GAAP works within a ladder of characteristics, such as relevance, reliability
and understandability, to make informed decisions based on specific circumstances
of an individual. IFRS also works with the same characteristics, with the
exception that decisions cannot be made on the specific circumstances of an
individual (Pricewaterhousecoopers).

When it comes the Income statements under IFRS,
extraordinary items are included in the income statement. Meanwhile, under
GAAP, they are separated and shown below the net income portion of the income
statement. The difference in methods when it comes to Liabilities the
classification of debts under GAAP is split between current liabilities and
noncurrent liabilities. With IFRS, there is no differentiation made between the
classification of liabilities, as all debts are considered noncurrent on the
balance sheet (Wahlen).

 The Firm of the Future also notes that when it comes to intangible assets, such as
research and development, IFRS accounting stands out as a principle-based
method. It takes into account whether an asset will have a future economic
benefit as a way of assessing the value. Intangible assets measured under GAAP
are recognized at the fair market value and nothing more. When it comes to
fixed assets, such as property, furniture and equipment, companies using GAAP
accounting must value these assets using the cost model.

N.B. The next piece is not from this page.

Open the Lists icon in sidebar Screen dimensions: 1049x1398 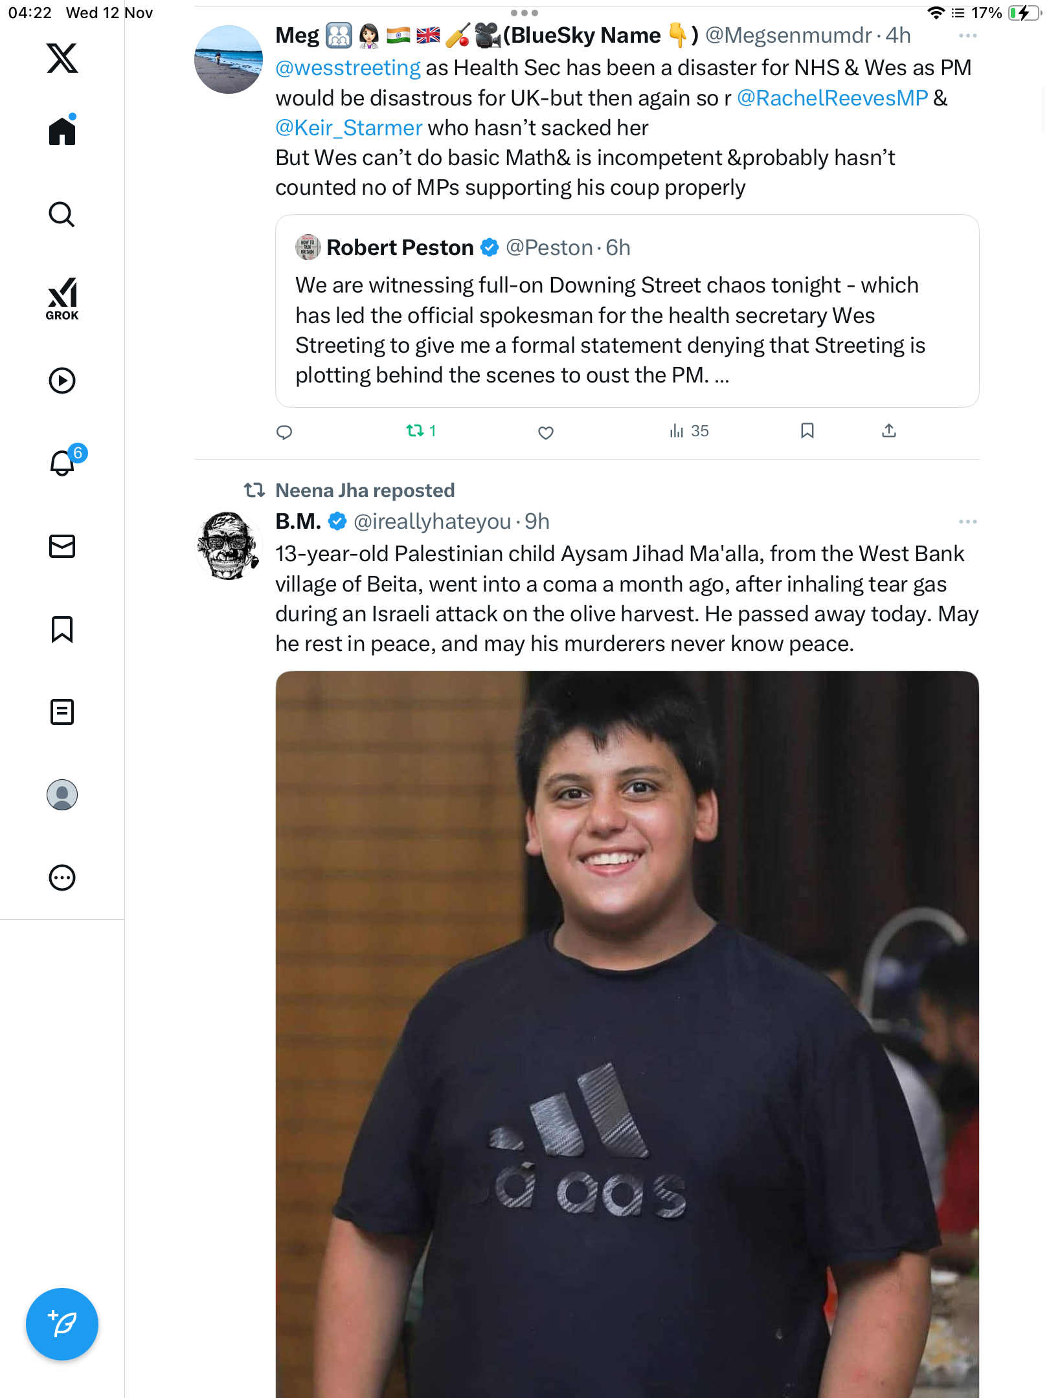(62, 712)
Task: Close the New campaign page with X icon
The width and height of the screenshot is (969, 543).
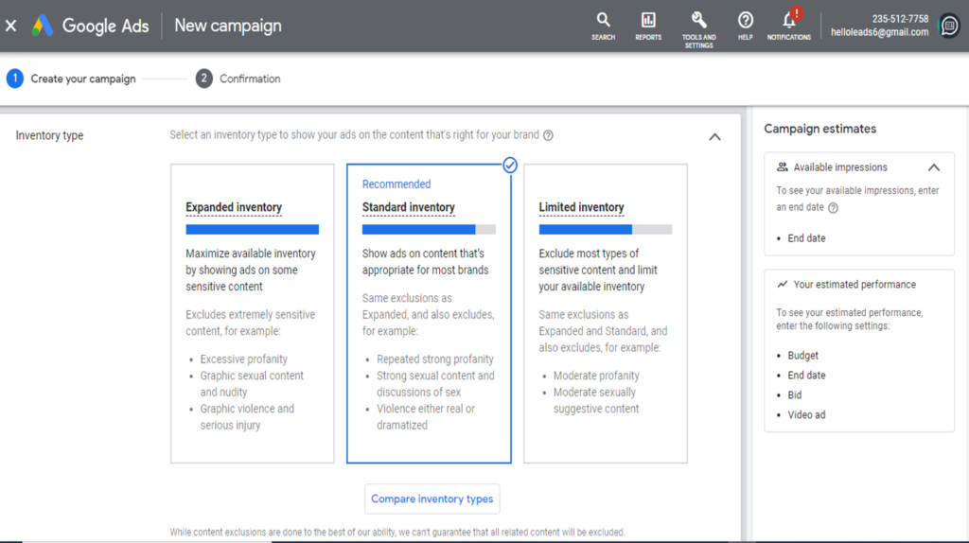Action: 11,26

IFRS allows
a different model for fixed assets called the revaluation model. The
two different methods have a much different way of recording basic account
transactions which is another example of how differently the two methods are
and how understanding the difference is vital in understanding global business.

 

As you can tell there are many other differences between
the methods that must be accounted for when doing business. It’s important to
really understand these differences between IFRS and GAAP accounting, so that a
company/business can accurately do business internationally. U.S.-based companies
must abide by specific accounting regulations, even if they plan to do business
internationally.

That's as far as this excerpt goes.